Best of Charts jazz

Top Ten Contemporary Jazz in 2017, Issue #02, the best albums (January-February 2017)

1 – Nicolas Kummert: La Diversité 

The major new international release from Belgian saxophonist Nicolas Kummert featuring guitarist Lionel Loueke.

Kummert’s quartet brings together four diverse and creative minds in a unified album that will propel him to wide international attention. Six of the album’s 14 tracks are actually duets featuring Nicolas and Lionel, highlighting the free-spirited interaction that has developed between them. (Bandcamp)

2 – Cameron Graves: Planetary Prince

A wonderful and eclectic album by Kamasi Washington’s pianist and a founding member of the West Coast Get Down collective.

Cameron Graves is a pivotal figure ushering in a seismic shift within the jazz landscape and the game-changing arrival of the genre-blurring Los Angeles West Coast Get Down collective.

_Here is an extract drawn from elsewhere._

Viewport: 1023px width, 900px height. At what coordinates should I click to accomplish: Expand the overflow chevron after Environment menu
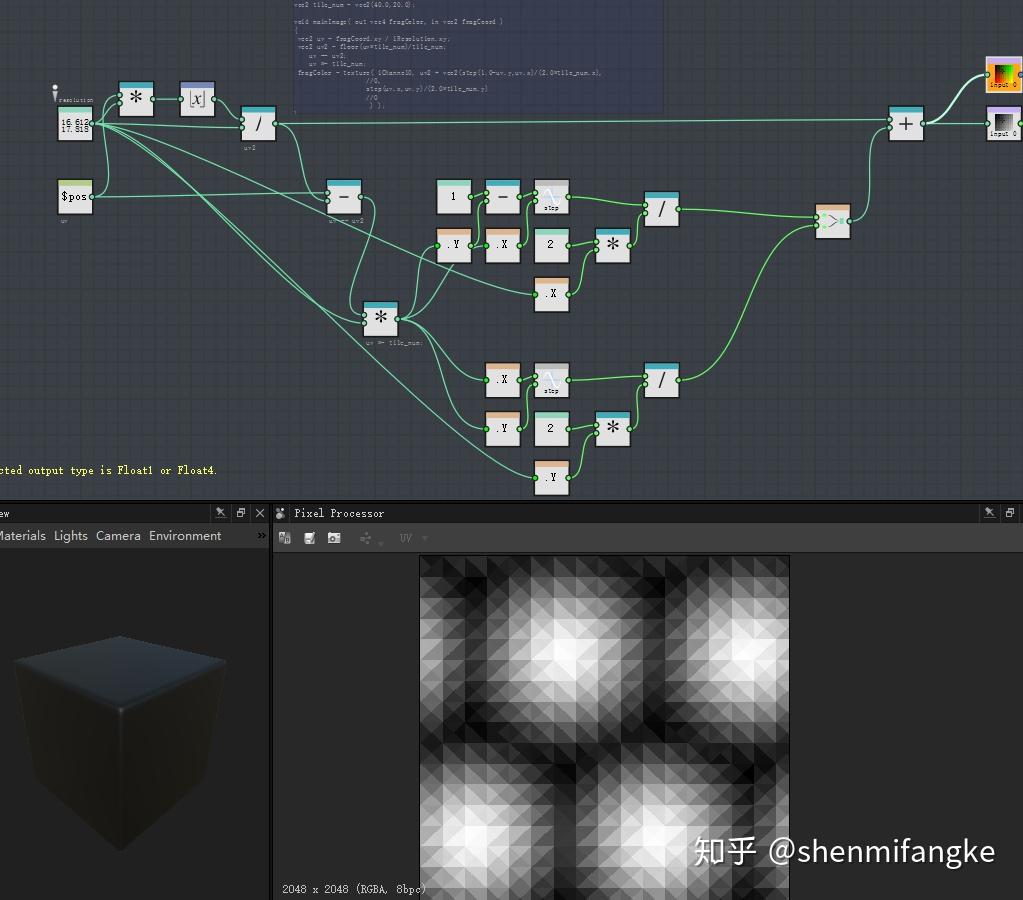pyautogui.click(x=261, y=535)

With the release of Planetary Prince, the debut album by visionary pianist, keyboardist, composer and West Coast Get Down founding member, Cameron Graves, continues the evolution sparked by the 2015 release of Kamasi Washington’s The Epic. (Mack Avenue)

3 – Omer Klein: Sleepwalkers

The newest work by the Israeli-born pianist, recorded with his world-touring trio featuring Haggai Cohen-Milo on bass and Amir Bresler on drums.

For jazz fans torn between European introspection and American intensity, Omer Klein offers a possible solution. Born in Israel and based in Germany, he spent a number of years in New York, playing with Avishai Cohen and Donny McCaslin and recording an album for John Zorn. The result is a pianist who falls somewhere between the abstraction of ECM and the gritty energy of the Bad Plus. (The Times)

4 – John Abercrombie Quartet, Up And Coming

The second album recorded by the jazz-rock pioneer with Marc Copland on piano, Drew Gress on double bass, and Joey Baron on drums.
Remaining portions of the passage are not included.